In the meantime a short entertainment provided by Mr. C. Chaplin.

At least the first version is short and the second version - full length.


Charlie Chaplin 1


Charlie Chaplin 2

Hopefully normal transmission will begin again tomorrow.



Wednesday, October 10, 2012

The vendange is underway!!!

Early stages
I had a coffee morning here last Monday for some neighbours - Jacqueline, Micheline, Emilie and little Antonin, who was born in the summer and is growing fast, and our immediate neighbour Isabel. Good fun. We were discussing when the vendange was going to start and it seemed pretty much everyone was beginning today, Weds 10 October. Others will start this weekend. It will be a two/three week period of intense activity. In an earlier blog I mentioned that the weather had been so bizaare that the vendange had been knocked back by nearly a month. So for it to finally get going was quite a relief.

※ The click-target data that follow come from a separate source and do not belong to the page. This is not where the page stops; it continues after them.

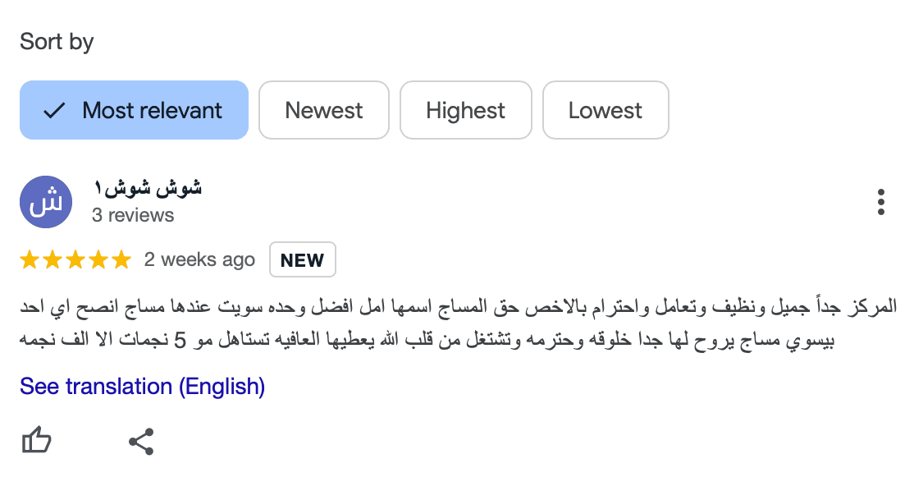
Task: Share this review via the share icon
Action: [x=141, y=440]
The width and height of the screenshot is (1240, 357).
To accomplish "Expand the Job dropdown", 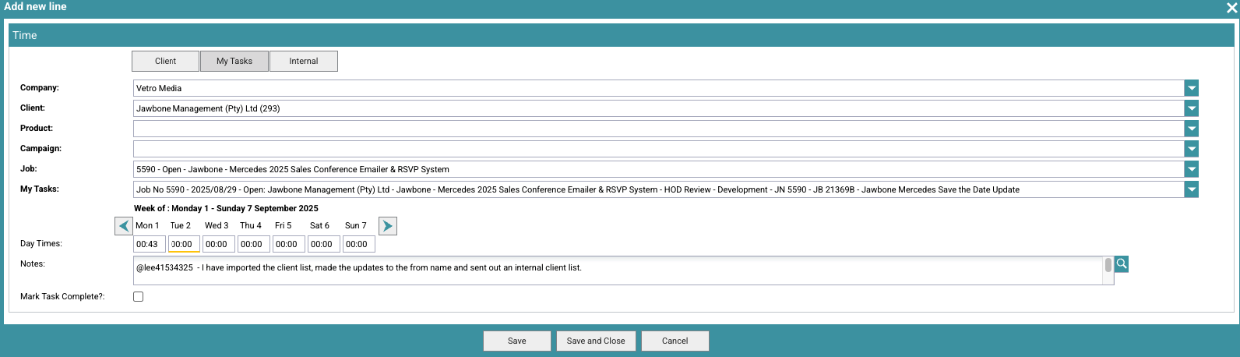I will click(x=1191, y=169).
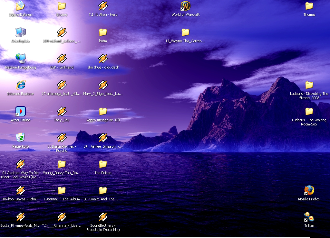Click the Netzwerkumgebung network icon
The image size is (330, 238).
pyautogui.click(x=21, y=59)
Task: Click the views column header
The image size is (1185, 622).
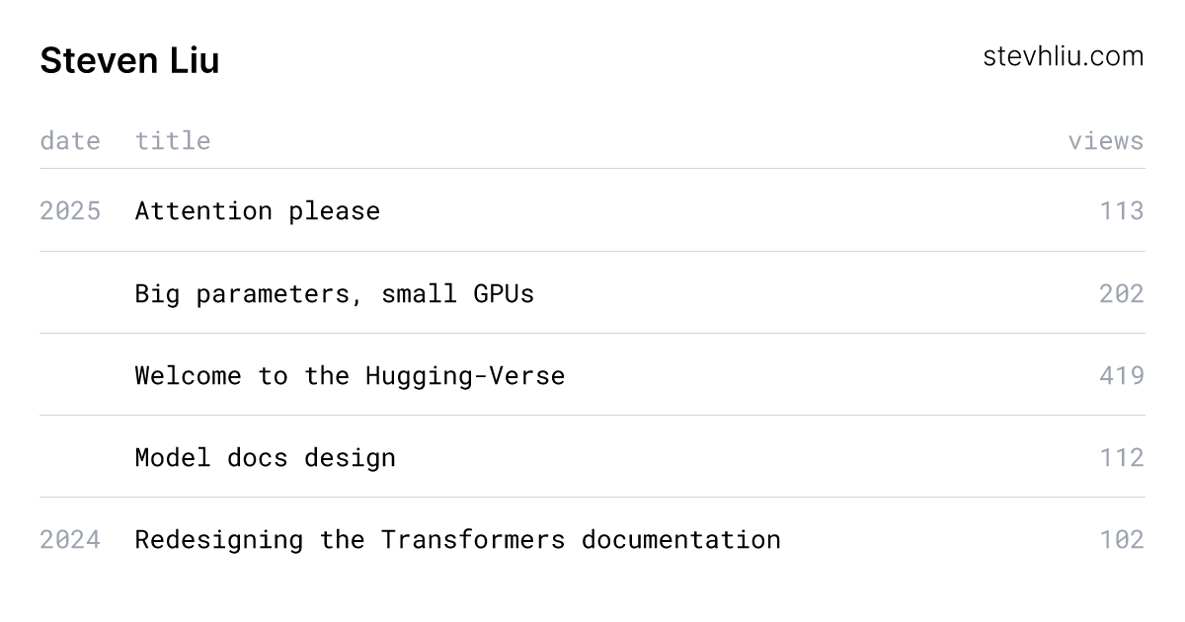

We had another overcast day today. Fine for working on the vines I'm guessing. It's pandemonium on the roads though once forty wine producers get going. This means vans, tractors and trailers, enormous harvesters, pickers in various vehicles. There's a lot of traffic about. Add to that some local roadworks and . . . it's been an interesting time moving about. 

Mike and I had a ride on a harvester about four years ago. A wine producing family organised it for us. The vehicles in height are the nearing the size of a two-storey house. At the top is a little cabin for the driver. The frame that supports the cabin and does the work of harvesting is a huge lower case n shape. The harvester is positioned at one end of a row of vines and basically encases it, so that the vine is positioned in hollow of the frame. Then as the harvester moves along the row, it vibrates and shakes the grapes off the vine, which are caught by a container fixed to the machine. The harvester is an enormous piece of kit  and amazingly efficient, with steering control that can turn on a pin-head. It's quite something to ride on one and to see them in action. 

This evening we unfortunately had a massive rain burst. The last thing needed right now. Some roads were flooded. Muddy fields I imagine are not good for the machines. They might be big, beautiful and super-efficient, but they're also very heavy. Tomorrow (Thursday) will be interesting.  It so happens that we're going slightly further out in our region in the afternoon with a conversation group for a wine tasting. We're meant to be walking in the vines, but I'm not sure this will happen with the harvest going on. We'll see. Then we're having a wine tasting. I'm hoping I can get some photos. We're going into the market as per usual early tomorrow morning, so if the weather and light are good I'll try and get some photos on the way in and more in the afternoon to load on to the blog.

We were in Chinon this evening for the AGM of one of our Anglo/French groups. As we drove along, we saw a lot of the pickers just finishing. They were staying in caravans, under canvas etc, all positioned next to the vines they're working on.

Anyway we'll see what tomorrow brings. Hopefully a good day for the vignerons and the harvest and a good day for me to get some shots in.